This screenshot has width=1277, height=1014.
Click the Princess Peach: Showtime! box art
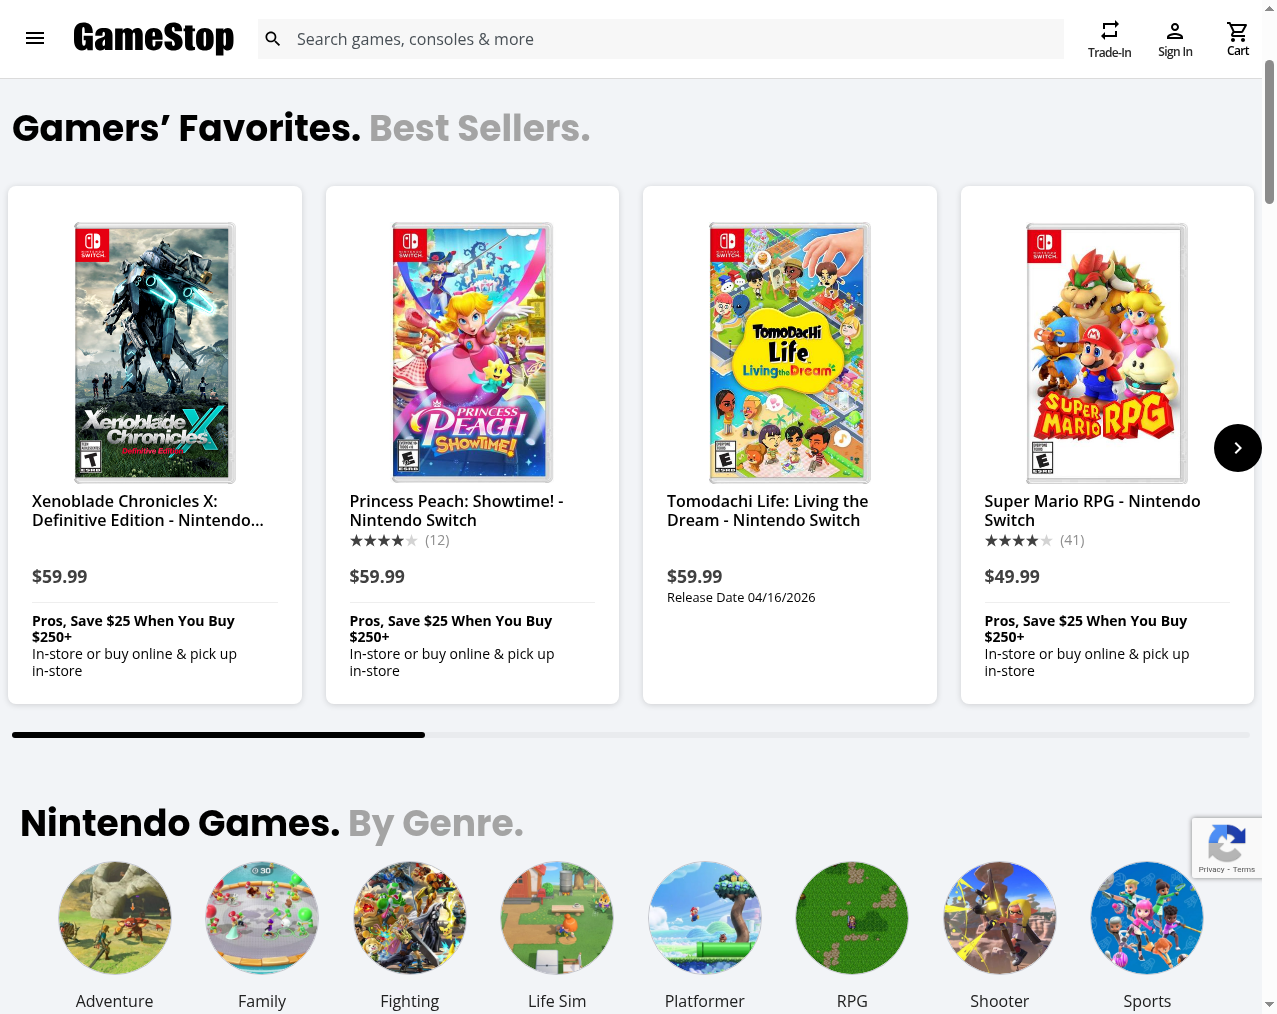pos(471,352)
• • • • • • •
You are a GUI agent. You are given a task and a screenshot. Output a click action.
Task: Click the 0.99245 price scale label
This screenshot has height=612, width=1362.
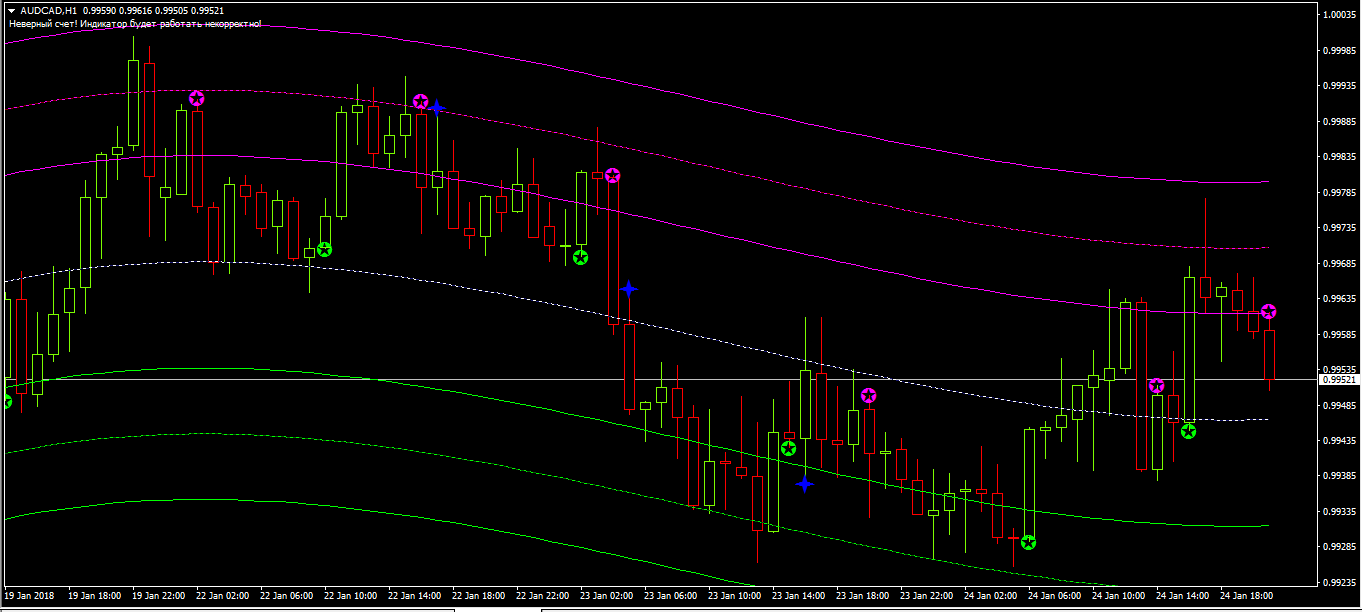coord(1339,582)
• • • • • • •
**WRITTEN PROBLEM:**
Write out the items starting at the line that contains "This screenshot has width=1277, height=1014." and ending with the line that contains "pos(471,352)", reproducing them without changes and leaving out the pictures.

**FULL ANSWER:**
This screenshot has width=1277, height=1014.
Click the Princess Peach: Showtime! box art
pos(471,352)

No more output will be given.